2 cups pecans, finely chopped
1 cup pecans, coarsely chopped
2 tablespoons sugar
½ teaspoon cinnamon
Dash of clove
4 sticks of unsalted butter
Phyllo dough
Mix the pecans, sugar, cinnamon and clove in a small bowl. Melt 4 sticks of unsalted butter and spread over the bottom of a pan. Next, layer the phyllo dough, letting it hang over the side of the pan, then brush butter on the top layer of the phyllo (butter the phyllo as you are layering it). After several layers of phyllo dough brushed with melted butter spread the pecan mixture over the phyllo. Next, layer the phyllo and brush with melted butter. Once finished, cut into angled pieces.

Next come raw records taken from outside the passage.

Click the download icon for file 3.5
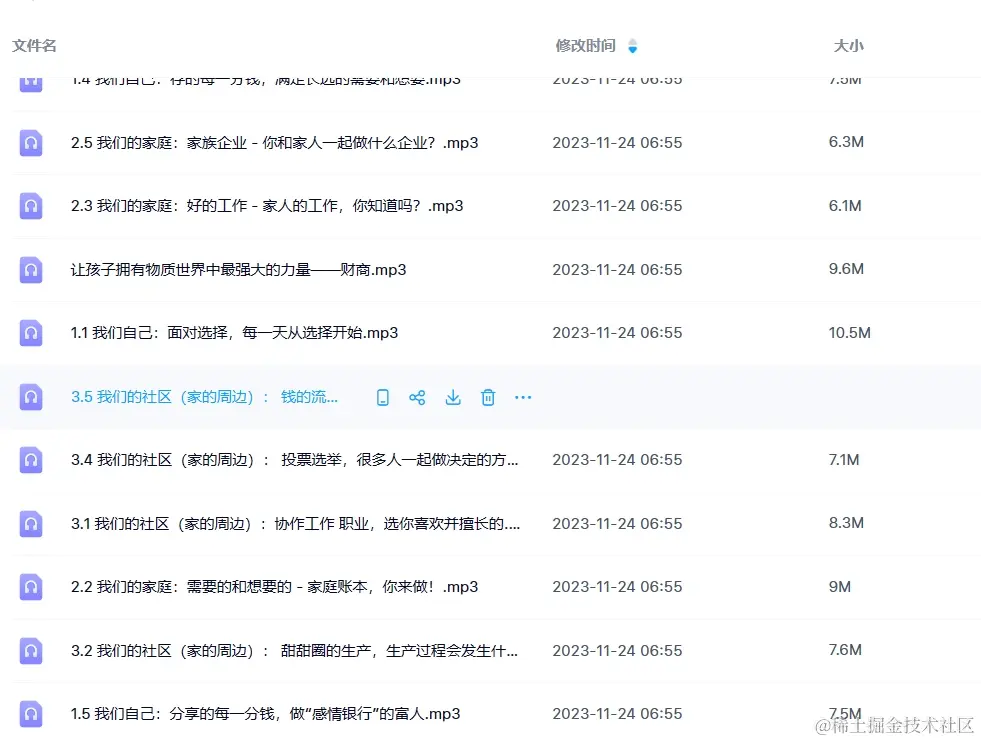The width and height of the screenshot is (981, 742). [452, 397]
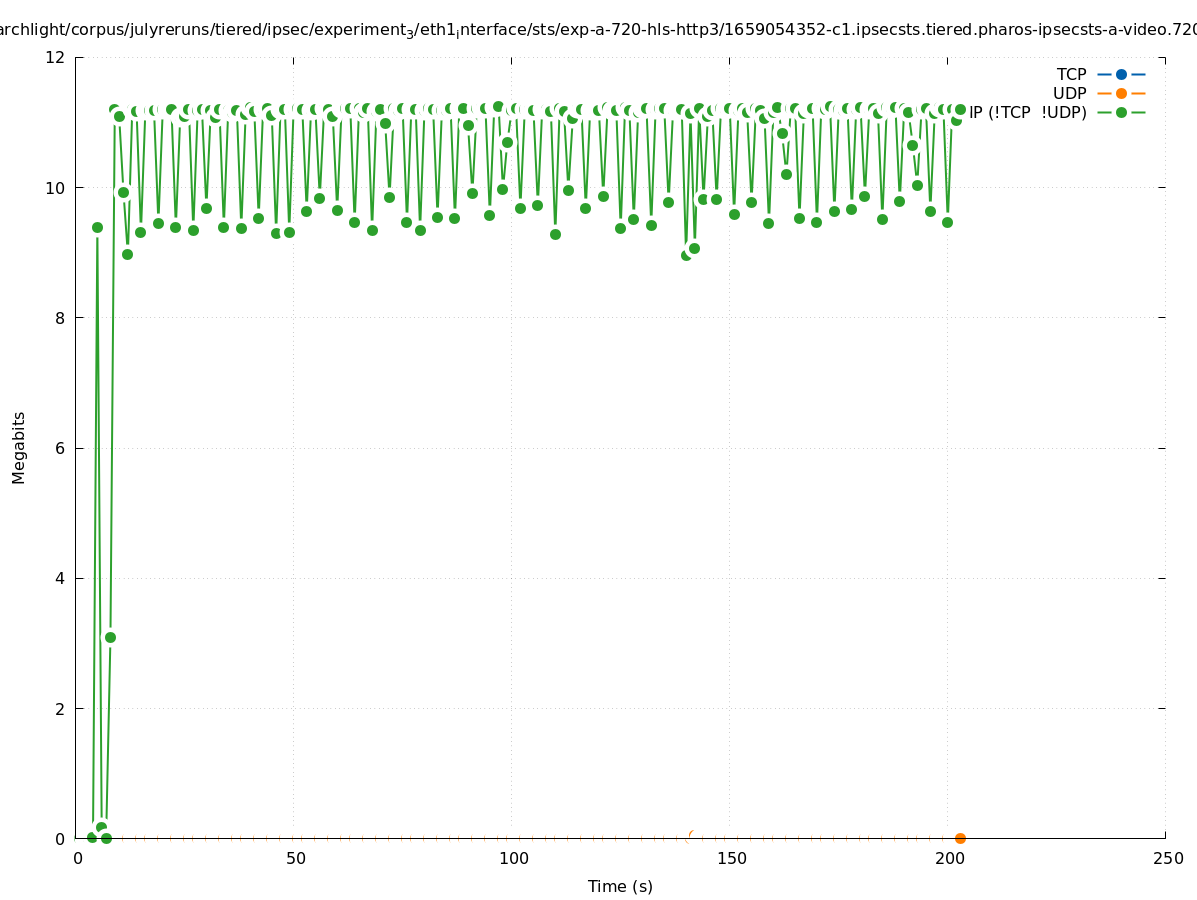Click the orange UDP legend marker
Image resolution: width=1197 pixels, height=900 pixels.
1121,93
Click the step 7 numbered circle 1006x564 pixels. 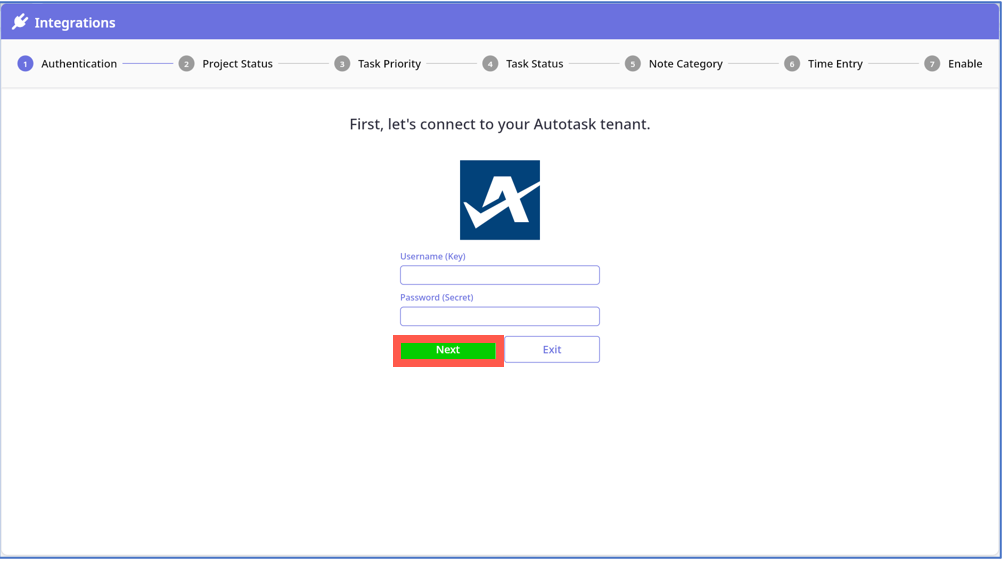pos(932,64)
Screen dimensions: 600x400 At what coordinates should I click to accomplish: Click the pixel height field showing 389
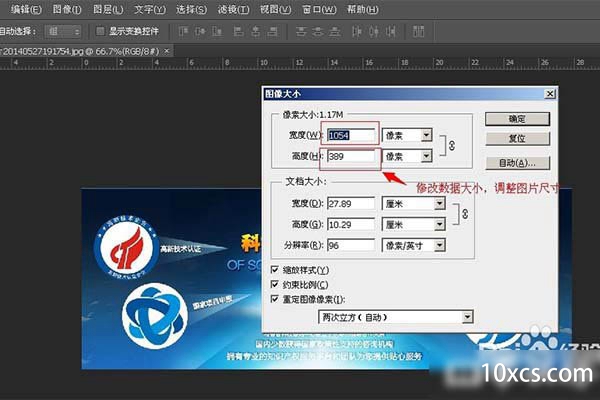coord(351,156)
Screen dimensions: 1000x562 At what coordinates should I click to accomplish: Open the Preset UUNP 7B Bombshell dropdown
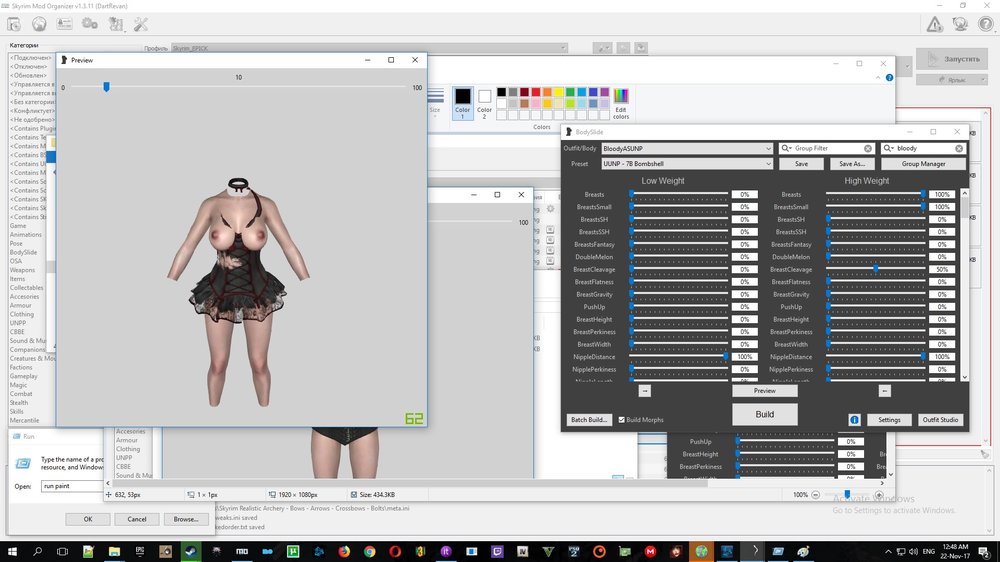click(x=687, y=164)
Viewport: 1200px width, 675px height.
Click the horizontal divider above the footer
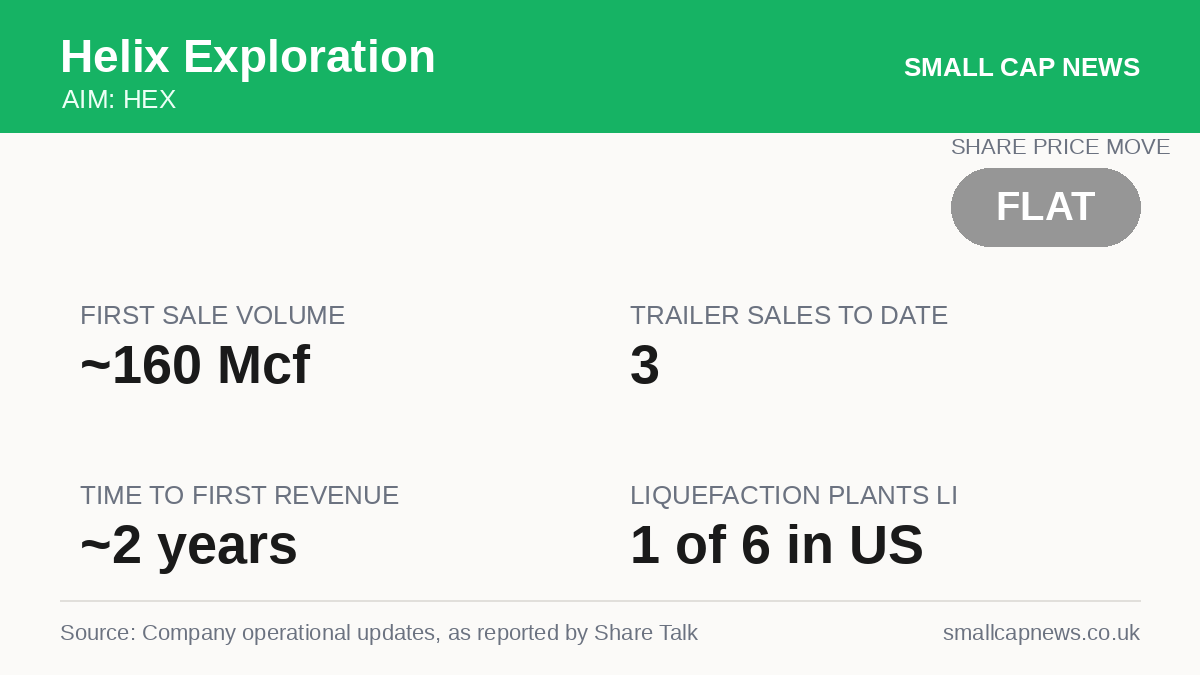pos(600,601)
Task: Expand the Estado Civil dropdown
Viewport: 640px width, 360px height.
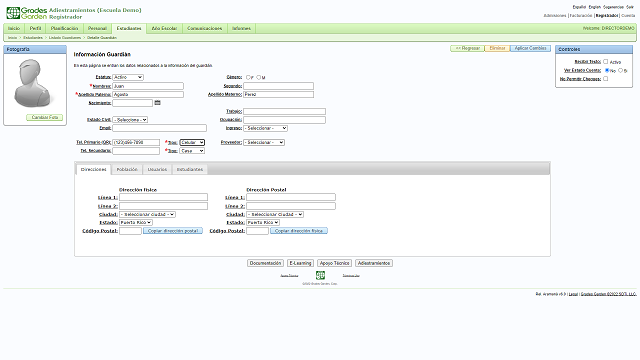Action: pyautogui.click(x=130, y=120)
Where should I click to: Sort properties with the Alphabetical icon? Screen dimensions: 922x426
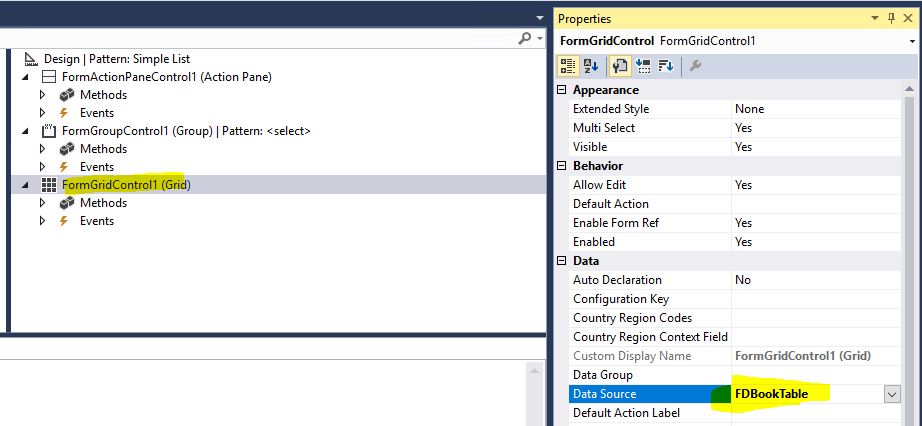click(591, 66)
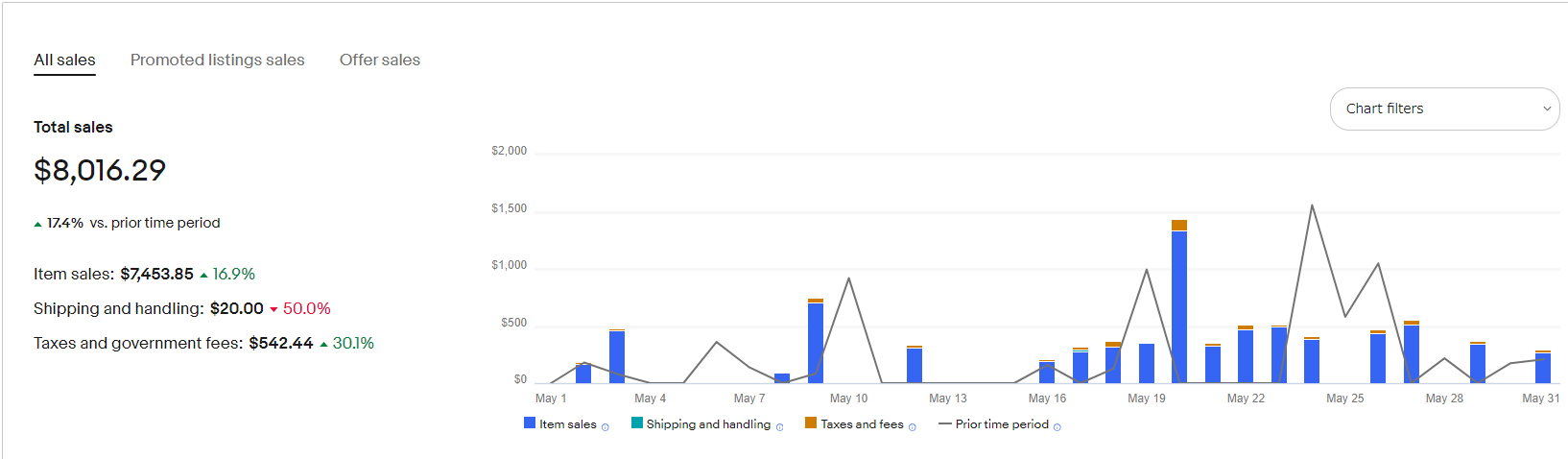Screen dimensions: 1568x459
Task: Click the chevron arrow in Chart filters
Action: (1547, 109)
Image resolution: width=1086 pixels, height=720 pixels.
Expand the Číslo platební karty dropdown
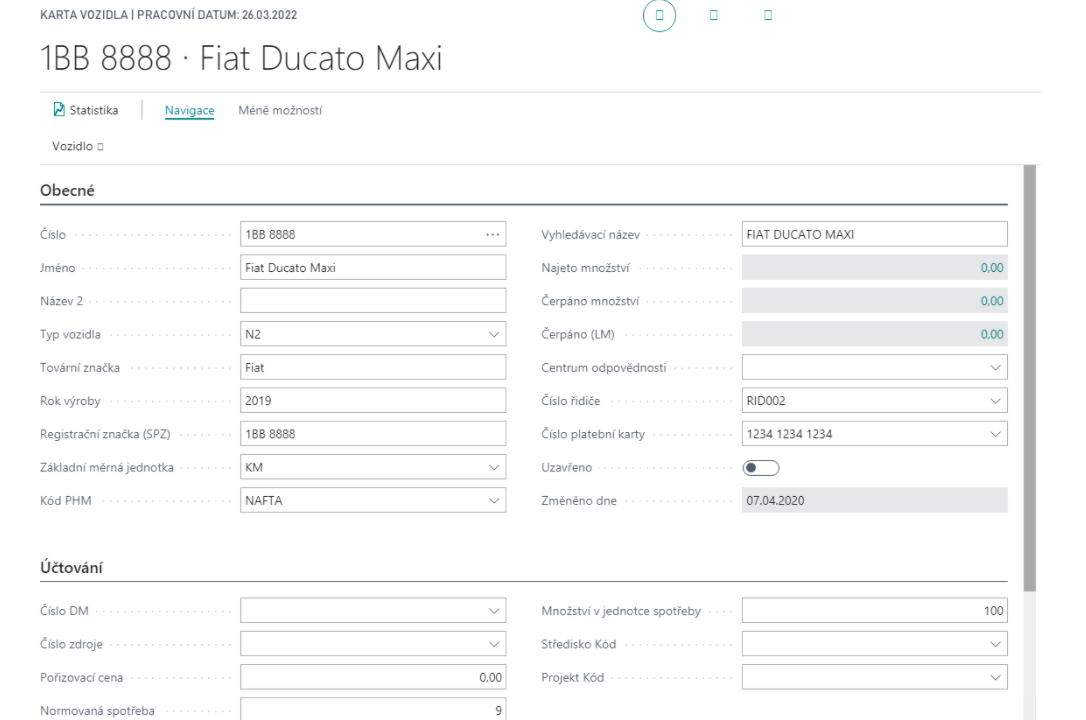point(993,434)
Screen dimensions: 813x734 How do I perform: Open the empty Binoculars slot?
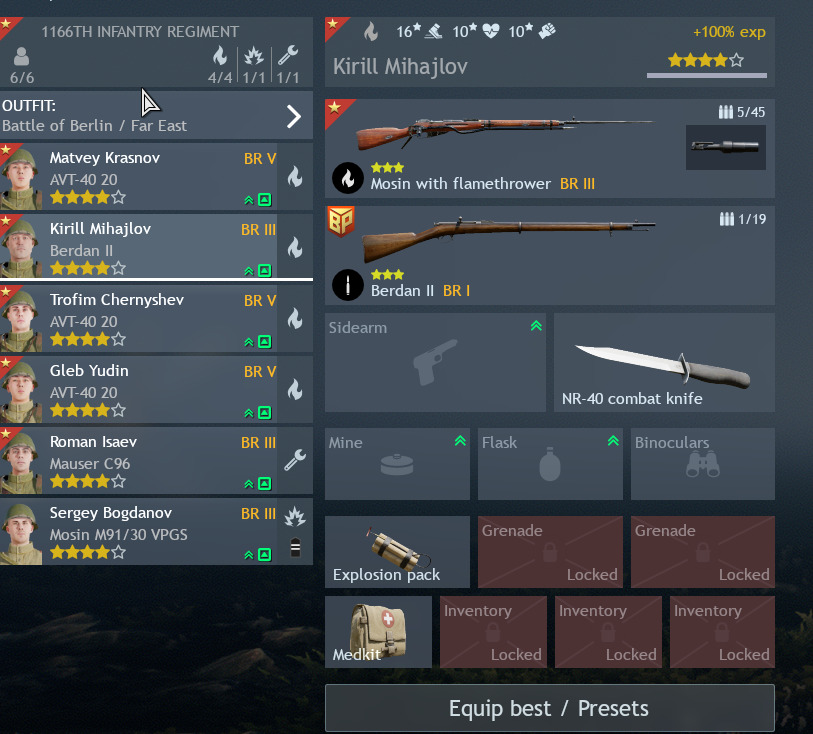pos(703,464)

Pour sugar topping* over the top and bake at 350 degrees for about 45 minutes.

SUGAR TOPPING:

Jenny says this is best to make a day ahead and leave out at room temperature.
1 ¼ cup sugar
1 cup water
1 stick of cinnamon
2-3 cloves
Add all the ingredients to a small pot and cook over medium heat. Stir at the beginning and at first boil put in 2-3 drops of lemon (so the sugar does not harden). Let it boil for about
15 - 20 minutes, and cook over medium heat for 30 minutes. If you overcook it, you won’t be able to pour it over the Baklava. Jenny says she makes the Baklava the “morning of”, or at least lets it cool a few hours before serving or taking somewhere.